Today, Mason Inman penned an article in the National Geographic that discusses a paper which argues it is both possible and affordable to displace all fossil fuels by 2030 with renewable sources. According to the paper, the main bottleneck would be political will and the production of rare earth elements. But even if those two factors were not an issue, the logistics alone of building the necessary green energy systems is staggering.
In order to produce 100 percent renewable energy, Inman argues that we would need:
- 4 million wind turbines with each one producing 5 mega-watts. This means that we would need to build over 500 5 MW turbines a day every day until 2030.
- 90,000 solar plants that can each produce 300 mega-watts.
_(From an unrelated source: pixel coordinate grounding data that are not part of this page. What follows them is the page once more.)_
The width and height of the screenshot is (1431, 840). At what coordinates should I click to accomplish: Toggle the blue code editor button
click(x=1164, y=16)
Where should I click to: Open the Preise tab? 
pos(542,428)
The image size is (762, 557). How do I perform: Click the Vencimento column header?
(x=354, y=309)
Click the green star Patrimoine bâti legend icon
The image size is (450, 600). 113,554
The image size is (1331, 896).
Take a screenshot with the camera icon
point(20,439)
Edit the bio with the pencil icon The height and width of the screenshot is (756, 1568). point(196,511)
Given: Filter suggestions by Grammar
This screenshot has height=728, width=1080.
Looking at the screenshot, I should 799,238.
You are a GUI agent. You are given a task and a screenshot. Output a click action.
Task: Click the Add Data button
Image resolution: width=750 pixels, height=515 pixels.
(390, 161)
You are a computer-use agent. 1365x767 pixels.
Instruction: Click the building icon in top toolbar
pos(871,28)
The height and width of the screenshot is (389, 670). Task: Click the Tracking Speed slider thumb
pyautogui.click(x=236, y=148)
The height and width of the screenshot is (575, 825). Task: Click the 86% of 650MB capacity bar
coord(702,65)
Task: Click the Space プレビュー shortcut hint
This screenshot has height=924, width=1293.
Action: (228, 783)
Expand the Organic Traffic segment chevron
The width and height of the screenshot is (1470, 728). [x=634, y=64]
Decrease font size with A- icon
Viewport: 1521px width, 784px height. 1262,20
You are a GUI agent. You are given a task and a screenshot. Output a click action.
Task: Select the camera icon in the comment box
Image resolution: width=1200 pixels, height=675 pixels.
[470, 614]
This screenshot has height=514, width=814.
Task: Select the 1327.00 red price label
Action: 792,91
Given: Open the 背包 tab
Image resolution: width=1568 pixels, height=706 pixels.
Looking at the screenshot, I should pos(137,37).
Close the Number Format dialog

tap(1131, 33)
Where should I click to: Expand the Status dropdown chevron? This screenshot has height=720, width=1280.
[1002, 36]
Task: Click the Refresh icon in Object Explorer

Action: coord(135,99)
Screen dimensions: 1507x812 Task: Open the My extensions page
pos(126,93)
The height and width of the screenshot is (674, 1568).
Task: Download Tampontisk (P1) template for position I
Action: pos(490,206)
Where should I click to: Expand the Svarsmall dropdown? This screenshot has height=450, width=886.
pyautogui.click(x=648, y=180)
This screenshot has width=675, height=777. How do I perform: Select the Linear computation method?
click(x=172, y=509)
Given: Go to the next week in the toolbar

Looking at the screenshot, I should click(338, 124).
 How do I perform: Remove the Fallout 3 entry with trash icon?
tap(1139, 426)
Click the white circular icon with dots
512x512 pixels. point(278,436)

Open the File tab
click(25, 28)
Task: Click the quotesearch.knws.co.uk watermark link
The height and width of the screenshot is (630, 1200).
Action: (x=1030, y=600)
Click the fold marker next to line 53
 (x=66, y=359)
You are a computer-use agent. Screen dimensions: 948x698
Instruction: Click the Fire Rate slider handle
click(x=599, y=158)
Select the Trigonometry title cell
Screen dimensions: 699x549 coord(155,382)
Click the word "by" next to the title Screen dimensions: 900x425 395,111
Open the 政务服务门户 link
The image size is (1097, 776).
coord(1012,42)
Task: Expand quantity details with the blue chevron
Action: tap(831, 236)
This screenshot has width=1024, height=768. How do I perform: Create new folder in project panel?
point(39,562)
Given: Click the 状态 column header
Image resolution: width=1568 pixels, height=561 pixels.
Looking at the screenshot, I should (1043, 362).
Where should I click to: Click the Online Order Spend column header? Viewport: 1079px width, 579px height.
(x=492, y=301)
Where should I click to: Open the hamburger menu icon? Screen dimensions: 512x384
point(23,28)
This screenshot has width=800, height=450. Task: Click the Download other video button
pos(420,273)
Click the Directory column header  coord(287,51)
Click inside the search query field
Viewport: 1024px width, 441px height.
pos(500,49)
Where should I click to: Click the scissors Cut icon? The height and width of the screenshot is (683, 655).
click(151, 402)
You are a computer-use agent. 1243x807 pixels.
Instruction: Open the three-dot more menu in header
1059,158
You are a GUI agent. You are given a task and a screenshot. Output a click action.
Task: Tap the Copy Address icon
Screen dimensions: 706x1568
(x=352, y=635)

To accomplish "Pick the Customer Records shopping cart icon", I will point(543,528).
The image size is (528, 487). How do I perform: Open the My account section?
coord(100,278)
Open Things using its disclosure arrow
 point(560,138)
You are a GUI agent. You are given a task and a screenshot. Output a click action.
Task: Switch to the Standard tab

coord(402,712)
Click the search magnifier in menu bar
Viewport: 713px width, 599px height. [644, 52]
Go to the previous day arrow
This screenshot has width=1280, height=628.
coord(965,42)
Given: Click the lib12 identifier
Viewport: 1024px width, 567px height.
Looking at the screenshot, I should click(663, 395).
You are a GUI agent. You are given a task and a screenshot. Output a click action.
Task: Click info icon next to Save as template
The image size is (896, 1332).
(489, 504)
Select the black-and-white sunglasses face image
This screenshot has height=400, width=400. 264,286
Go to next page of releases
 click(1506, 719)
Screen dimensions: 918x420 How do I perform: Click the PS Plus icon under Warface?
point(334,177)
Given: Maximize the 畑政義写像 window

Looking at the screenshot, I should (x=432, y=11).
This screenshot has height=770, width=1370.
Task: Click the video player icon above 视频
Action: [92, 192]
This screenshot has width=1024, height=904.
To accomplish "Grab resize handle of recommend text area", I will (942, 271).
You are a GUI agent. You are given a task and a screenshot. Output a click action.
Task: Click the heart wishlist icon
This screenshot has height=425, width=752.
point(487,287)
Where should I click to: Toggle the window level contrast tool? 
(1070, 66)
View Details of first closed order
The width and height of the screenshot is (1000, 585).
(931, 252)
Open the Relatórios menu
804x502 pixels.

Right now, there are currently three-dozen solar plants in the world that produce that much energy.
- But we still would need more; in fact, 1.7 billion 3-kilowatt PV panels would have to be installed worldwide. That number translates to one rooftop system for every four people in the world!
In spite of these numbers, the two researches out of UC Davis and Stanford who authored the study believe the world can have 100 percent renewable energy by 2030. The only thing missing, in their view, is political will. What’s even more delusional is that these two researchers believe there would be no “significant” economic impact with this transition.
I agree that the only thing missing is the political will, and thank goodness for the good of humanity that the political will is missing.
Here’s just one example of the incredible cost of 100% renewables. To help achieve Europe’s goal of 20% renewable electricity by 2020, Europe is considering building a new $1.3 trillion electricity grid. Just consider those costs for a minute–$1.3 trillion for just the electricity grid. That does not include new renewables, but only the grid. By spending $1.3 trillion Europe would get less than 1/5th of the way to the goal of 100% renewables. And this is just Europe. The cost of 100 percent renewables is truly staggering and yet the researchers believe it is “affordable.”
But maybe they are considering “affordable ” by looking at the cost of uncontrolled climate change. According to economist William Nordhaus, uncontrolled global warming would cost $23 trillion. Obviously the costs of switching to 100 percent renewables would be far in excess of $23 trillion if updating Europe’s electricity grid alone would cost $1.3 trillion.
The cost of new electricity grids, steel, concrete, labor and rare metals aside, we must ask ourselves the important question, what else could we do with tens of trillions of dollars? In economic terms, what is the opportunity cost of developing 100 percent renewable energy? In other words, if politicians divert more public funds into green energy development, that means less money for schools, hospitals and parks in addition to higher energy prices for consumers.
In the end, Mother Nature provided the greatest economic lesson for green energy enthusiasts — the concept of scarcity. Even if everyone wants renewable energy, there aren’t enough rare earth metals to go around at current production levels. In fact, the extraction rate of rare earth metals would have to quadruple! The National Geographic goes into more depth on the growing metal dependence for renewable energy production and it’s worth the read. For instance, did you know that the 17 rare earth metals used to produce hybrids, solar panels, wind turbines and LED lights are almost solely produced in China? And, it should be noted that China isn’t eager to sell them either.
Lastly, let’s compare 100 percent renewables scenario to the Energy Information Administration. The EIA predicts that in 2035 renewables will only produce 10 percent of U.S. energy. The real reason is cost. It is indeed possible to switch to 100 percent renewables, but what will we have to give up? How many lives could we save if we spent that money on health care innovations? How many lives could we save if we used that money to eradicate malaria or reduce worldwide hunger?